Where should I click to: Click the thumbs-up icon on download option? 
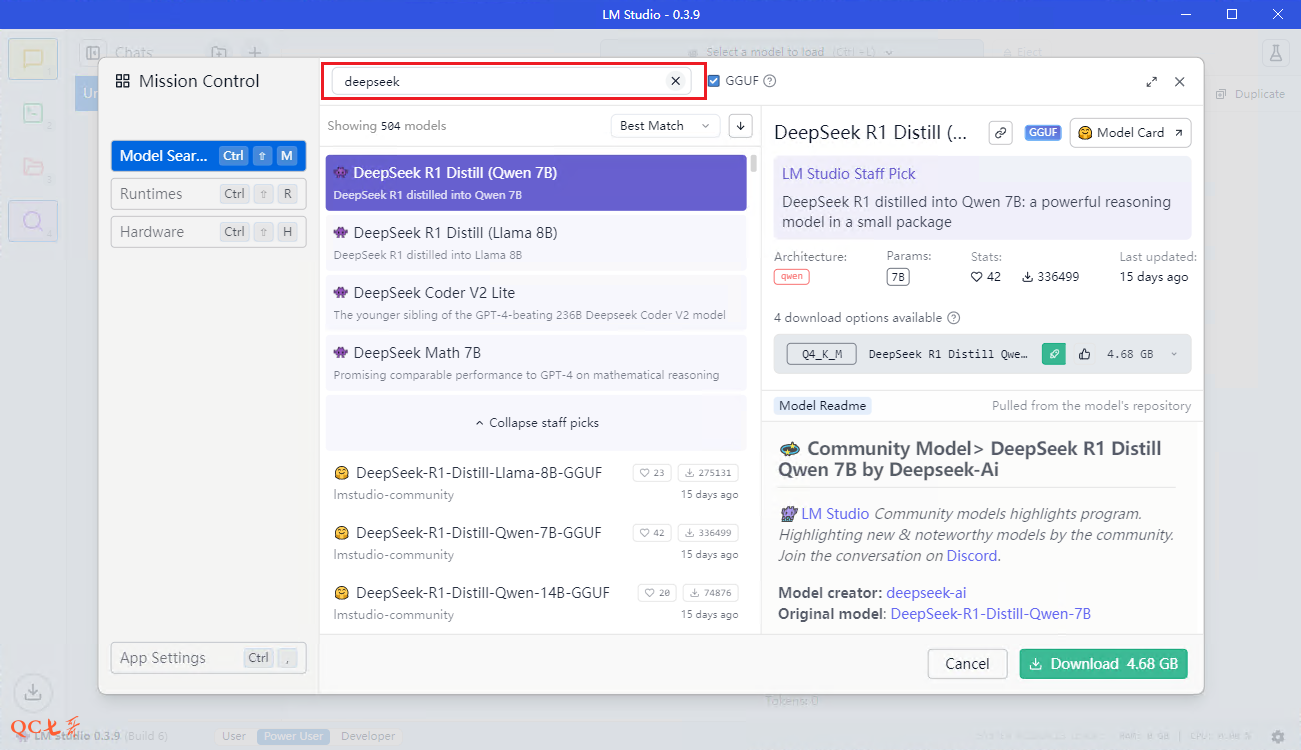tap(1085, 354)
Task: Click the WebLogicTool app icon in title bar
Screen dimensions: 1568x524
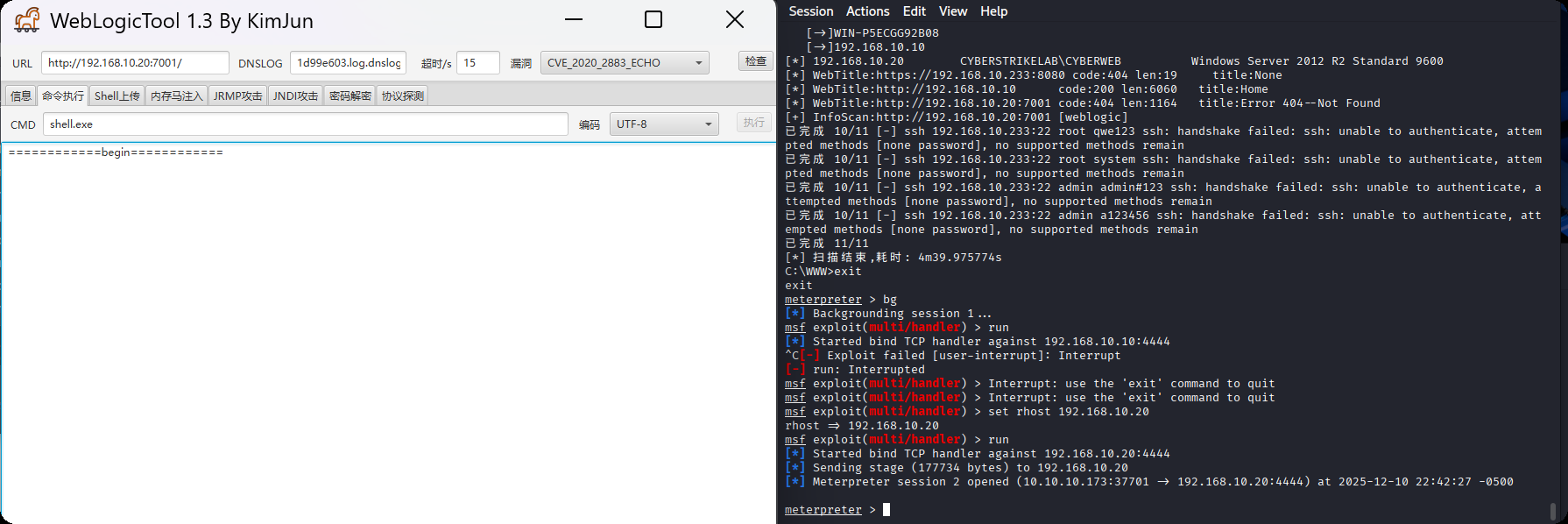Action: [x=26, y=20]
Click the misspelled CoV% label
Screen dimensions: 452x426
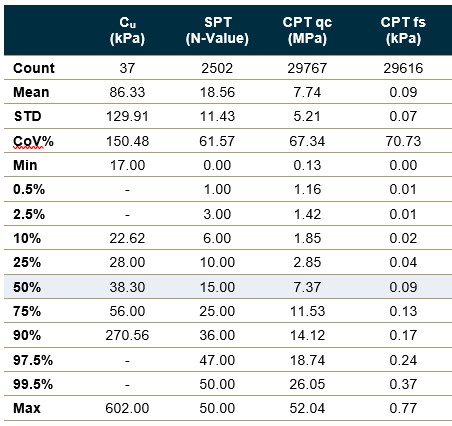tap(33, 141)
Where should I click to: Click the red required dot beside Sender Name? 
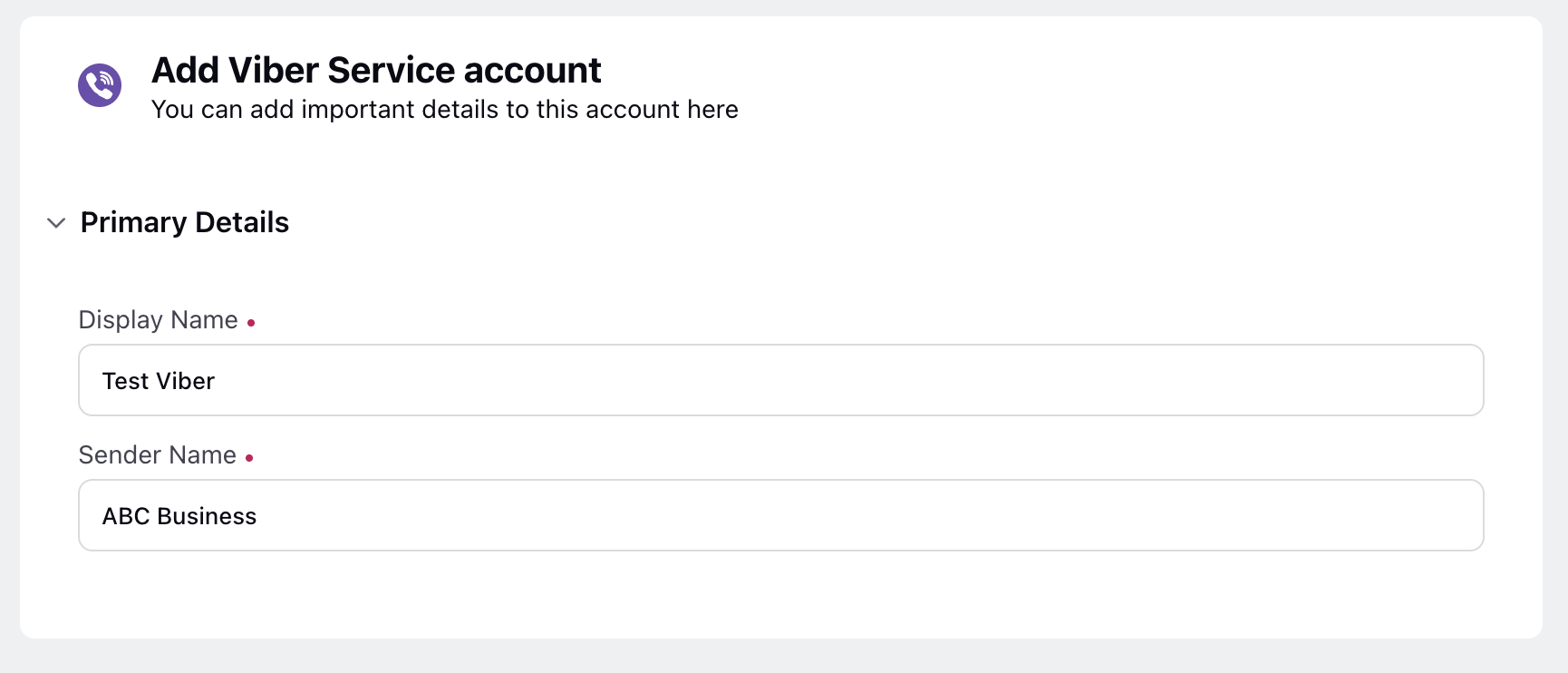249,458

ASSIGNMENT
The entries above are to be reproduced exactly, with the pictures dropped.

YOUR SOLUTION
Where should I click to: Click the thumbs-up icon on download option? 
tap(1085, 354)
Task: Click the WebLogicTool app icon in title bar
Screen dimensions: 1568x524
Action: [x=26, y=20]
Click the misspelled CoV% label
Screen dimensions: 452x426
tap(33, 141)
Where should I click to: Click the red required dot beside Sender Name? 
249,458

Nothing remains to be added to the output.